October 08, 2013

Bawel

Aku mulai menggerakkan jemariku kembali. Akhirnya dia sudah bosan bergeming kian lama. Kumulai dengan abjad A. Tidak ada yang khusus. Hanya saja, merasakan demikian—seperti yang tertulis pada kalimat pertama ketika dibaca. Ya, merasa otak tak muat lagi menampung kata. Mungkin lebih tepatnya berkata-kata dari apa yang terpikir dalam kepala—yang tentu tak jauh dari kepal kedua tangan. Tak hanya tanya.  Pengandaian. Harapan. Doa. Mungkin juga mimpi. Bahkan caci maki. Tersadar aku, lisan tak begitu mampu ungkap semua sentimentil yang terbentuk dari jiwa. Sentimentil? Mengapa terdengar begitu negatif? Apakah aku sudah begitu banyak menumbuhkan karakter buruk dari kata itu? Semoga tidak. Bagiku, seburuk-buruk insan, napas kebaikan dari pusar yang sebelumnya tersalur dan diputuskan dari plasenta ibu—yang bahkan pelacur sekali pun akan tetap hidup dalam jiwa seorang anak. Anak manusia. Yang berujung dengan proses tumbuh. Entah menjadi apapun ia. Bukan begitu?

Pukul 01.23 am, yang tentu sudah mulai lewat tengah malam aku mulai mengambang di tengah semua ketidakmengertianku. Lagi. Entah pada apa. Oya, pada waktu itu, bukan sengaja aku tepatkan dengan angka kelahiranku, lho. Januari, 23. Semua kebetulan. Bagi yang berpikir ini sudah diatur dengan Tuhan, silakan, aku tak membatasi pendapat siapapun.

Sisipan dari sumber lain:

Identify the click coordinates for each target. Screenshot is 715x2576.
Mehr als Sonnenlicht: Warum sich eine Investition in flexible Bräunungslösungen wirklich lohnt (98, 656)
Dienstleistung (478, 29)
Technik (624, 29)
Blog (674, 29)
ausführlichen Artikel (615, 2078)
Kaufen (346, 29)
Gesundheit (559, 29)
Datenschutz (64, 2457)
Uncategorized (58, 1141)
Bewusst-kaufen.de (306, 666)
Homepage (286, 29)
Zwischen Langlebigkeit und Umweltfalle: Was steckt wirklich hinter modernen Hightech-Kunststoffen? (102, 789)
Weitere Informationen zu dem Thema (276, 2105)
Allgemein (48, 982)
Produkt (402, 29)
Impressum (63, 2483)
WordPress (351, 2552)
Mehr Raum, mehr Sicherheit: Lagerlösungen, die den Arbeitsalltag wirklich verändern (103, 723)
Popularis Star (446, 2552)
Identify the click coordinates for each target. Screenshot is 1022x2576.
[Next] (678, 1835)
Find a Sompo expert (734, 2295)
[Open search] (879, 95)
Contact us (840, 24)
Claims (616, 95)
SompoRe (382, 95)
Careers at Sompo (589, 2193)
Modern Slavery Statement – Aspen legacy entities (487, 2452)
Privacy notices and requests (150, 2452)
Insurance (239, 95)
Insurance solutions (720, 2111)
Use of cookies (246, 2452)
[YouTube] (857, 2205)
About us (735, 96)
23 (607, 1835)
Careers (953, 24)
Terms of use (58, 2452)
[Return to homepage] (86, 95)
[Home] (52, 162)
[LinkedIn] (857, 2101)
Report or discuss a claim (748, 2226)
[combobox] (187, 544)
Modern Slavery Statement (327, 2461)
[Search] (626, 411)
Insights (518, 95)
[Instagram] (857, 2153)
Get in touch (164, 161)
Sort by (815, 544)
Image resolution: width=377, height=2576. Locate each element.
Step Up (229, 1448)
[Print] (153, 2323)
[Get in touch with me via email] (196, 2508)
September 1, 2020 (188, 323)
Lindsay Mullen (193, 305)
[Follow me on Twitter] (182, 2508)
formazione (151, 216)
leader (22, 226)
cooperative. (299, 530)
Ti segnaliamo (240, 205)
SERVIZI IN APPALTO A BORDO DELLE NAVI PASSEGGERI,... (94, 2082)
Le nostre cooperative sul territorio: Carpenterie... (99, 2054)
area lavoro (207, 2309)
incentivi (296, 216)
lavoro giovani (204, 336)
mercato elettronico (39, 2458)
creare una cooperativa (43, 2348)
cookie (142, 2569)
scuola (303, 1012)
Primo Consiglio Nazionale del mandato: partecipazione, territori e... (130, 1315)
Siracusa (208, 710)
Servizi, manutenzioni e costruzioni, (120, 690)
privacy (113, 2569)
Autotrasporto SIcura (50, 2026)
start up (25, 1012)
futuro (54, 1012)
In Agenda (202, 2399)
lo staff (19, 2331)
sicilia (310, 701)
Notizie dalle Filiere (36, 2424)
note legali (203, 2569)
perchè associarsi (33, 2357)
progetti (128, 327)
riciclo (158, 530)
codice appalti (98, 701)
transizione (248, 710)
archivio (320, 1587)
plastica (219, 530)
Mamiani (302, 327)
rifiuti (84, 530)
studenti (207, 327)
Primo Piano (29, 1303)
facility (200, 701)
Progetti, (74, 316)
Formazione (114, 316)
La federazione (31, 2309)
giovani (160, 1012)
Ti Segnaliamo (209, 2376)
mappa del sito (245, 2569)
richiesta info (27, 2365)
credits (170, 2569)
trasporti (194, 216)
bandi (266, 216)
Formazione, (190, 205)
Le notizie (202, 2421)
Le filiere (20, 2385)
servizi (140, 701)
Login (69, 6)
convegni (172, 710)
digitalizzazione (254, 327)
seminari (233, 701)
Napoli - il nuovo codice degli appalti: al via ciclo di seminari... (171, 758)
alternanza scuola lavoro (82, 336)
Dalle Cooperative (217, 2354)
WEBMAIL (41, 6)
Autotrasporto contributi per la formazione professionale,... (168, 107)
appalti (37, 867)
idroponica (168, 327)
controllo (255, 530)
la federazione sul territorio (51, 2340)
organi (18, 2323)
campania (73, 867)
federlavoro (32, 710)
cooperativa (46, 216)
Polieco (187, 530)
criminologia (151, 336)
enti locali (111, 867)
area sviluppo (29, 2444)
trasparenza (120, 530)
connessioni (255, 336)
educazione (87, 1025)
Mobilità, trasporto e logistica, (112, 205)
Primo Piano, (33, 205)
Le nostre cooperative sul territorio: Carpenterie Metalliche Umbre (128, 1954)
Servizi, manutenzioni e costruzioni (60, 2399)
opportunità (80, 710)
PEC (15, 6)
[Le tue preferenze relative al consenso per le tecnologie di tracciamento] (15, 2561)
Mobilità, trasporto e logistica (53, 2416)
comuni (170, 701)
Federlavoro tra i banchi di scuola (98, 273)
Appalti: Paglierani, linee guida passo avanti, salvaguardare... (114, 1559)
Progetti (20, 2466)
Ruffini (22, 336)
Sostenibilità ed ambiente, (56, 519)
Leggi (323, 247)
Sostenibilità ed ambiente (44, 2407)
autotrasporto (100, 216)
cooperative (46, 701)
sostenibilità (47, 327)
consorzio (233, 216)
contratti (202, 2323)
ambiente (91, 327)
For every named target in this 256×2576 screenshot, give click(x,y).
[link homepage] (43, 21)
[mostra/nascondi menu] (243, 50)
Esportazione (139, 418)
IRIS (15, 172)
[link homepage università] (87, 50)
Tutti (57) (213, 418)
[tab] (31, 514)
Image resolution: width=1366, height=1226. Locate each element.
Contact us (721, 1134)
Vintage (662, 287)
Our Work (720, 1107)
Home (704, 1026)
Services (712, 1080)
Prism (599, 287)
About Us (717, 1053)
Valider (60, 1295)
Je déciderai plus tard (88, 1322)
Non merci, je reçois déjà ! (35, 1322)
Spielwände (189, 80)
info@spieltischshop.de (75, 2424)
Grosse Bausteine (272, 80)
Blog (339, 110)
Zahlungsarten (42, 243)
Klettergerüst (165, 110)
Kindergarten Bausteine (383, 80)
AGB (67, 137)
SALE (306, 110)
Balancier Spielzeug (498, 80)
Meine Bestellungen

Di sepertiga pagi ini, mungkin sebagian orang di kos-ku ini sudah lelap. Nyenyak. Dan seperti biasa aku tak bisa tidur. Banyak yang menyebutku kalong—manusia malam. Tak tahu sejak kapan aku begini, mungkin ketika aku remaja dulu—ketika mulai senang menelan kata dari buku-buku yang tentu menarik bagiku kala itu.

Tapi, kali ini. Sungguh, bukan karena aku sedang sangat tertarik menikmati ceritera dan akhir dari sebuah permainan peran. Walau beberapa yang pernah aku baca banyak pula berakhir tragis. Mungkin pula tak ada akhir. Ah, mana mungkin. Dulu, hingga kini, aku selalu berpikir bakan berimaji jika satu atau sekian tokoh tak usai di sebuah judul, ia pasti muncul di judul lainnya. Tentu bukan dengan seri atau penulis yang sama. Menarik bukan ?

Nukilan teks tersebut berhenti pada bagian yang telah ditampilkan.